In vivo animal experiments

Luciferase expressing 4910 and 5310 cells were stereotactically injected (1 × 106 cells/10 μl per mouse) into 4- to 6-week-old female nu/nu mice brains as described earlier.40 Tumors were allowed to grow for 10 days. The animals were divided into four different groups (n=10) and Alzet osmotic pumps (model 2004, ALZET Osmotic Pumps, Cupertino, CA, USA) were implanted for the delivery of pSV and PAK4si plasmids (dose: 6–8 mg/kg body weight).
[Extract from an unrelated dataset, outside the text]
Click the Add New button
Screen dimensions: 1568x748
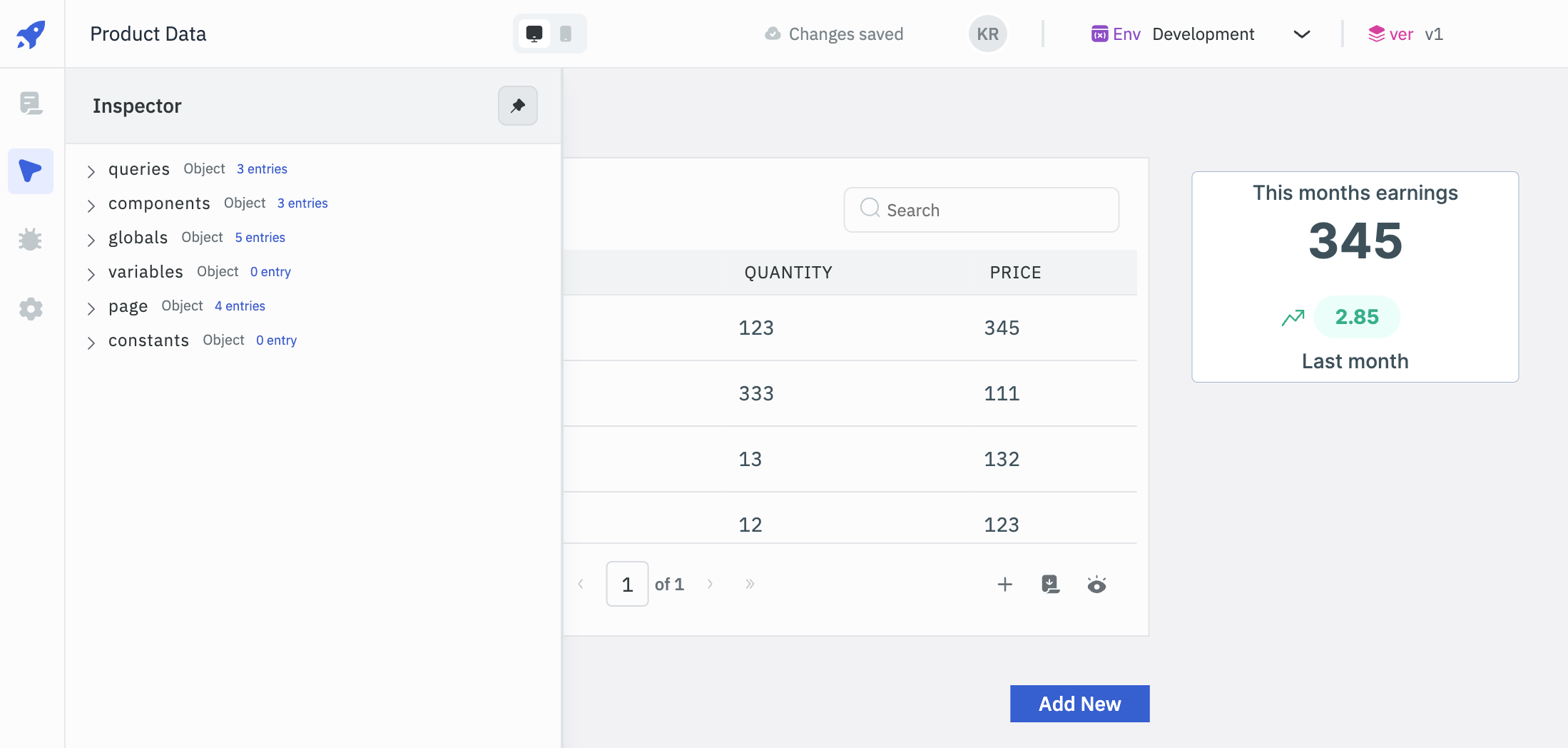pos(1079,704)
An intraperitoneal injection of 2.5 mg of D-luciferin sodium salt (Gold Biotechnology, St. Louis, MO, USA) suspended in 50 μl of PBS was given to the animals, and tumor growth was monitored using IVIS-200 Xenogen imaging system (Xenogen Corporation, Alameda, CA, USA). At the end of the 60 days experiment, all animals were euthanized and brains were excised, fixed in 10% buffered formalin and paraffin embedded. The tissue sections (5 μm) were subjected to hematoxylin and eosin staining to visualize tumor development, and total tumor volumes were calculated from three independent experiments and plotted as described previously.45 For subcutaneous tumor experiments, 1 × 106 cells mixed with matrigel were implanted into flanks of mice. After 10 days, the tumors (>5 mm) were treated with pSV and PAK4si plasmids (150 μg) on alternate days for a total of four injections. Tumor volumes were measured with a caliper at 5-day interval. At the end of 30 days experiment, subcutaneous tumors were excised and tumor lysates were immunoblotted.53 Total tumor volume was calculated using the formula 1/6Π (Rmax) × (Rmin)2, where Rmax and Rmin are the maximum and minimum tumor radii respectively.

Statistical analysis

Data from three independent experiments were represented as mean±S.E. and statistically analyzed with one-way ANOVA using the Neumann–Keuls method of Sigmastat 3.1. Densitometric analysis was performed using ImageJ 1.42 software (NIH, Bethesda, MD, USA). Significant difference was denoted at *P<0.05, **P<0.01 and ***P<0.001.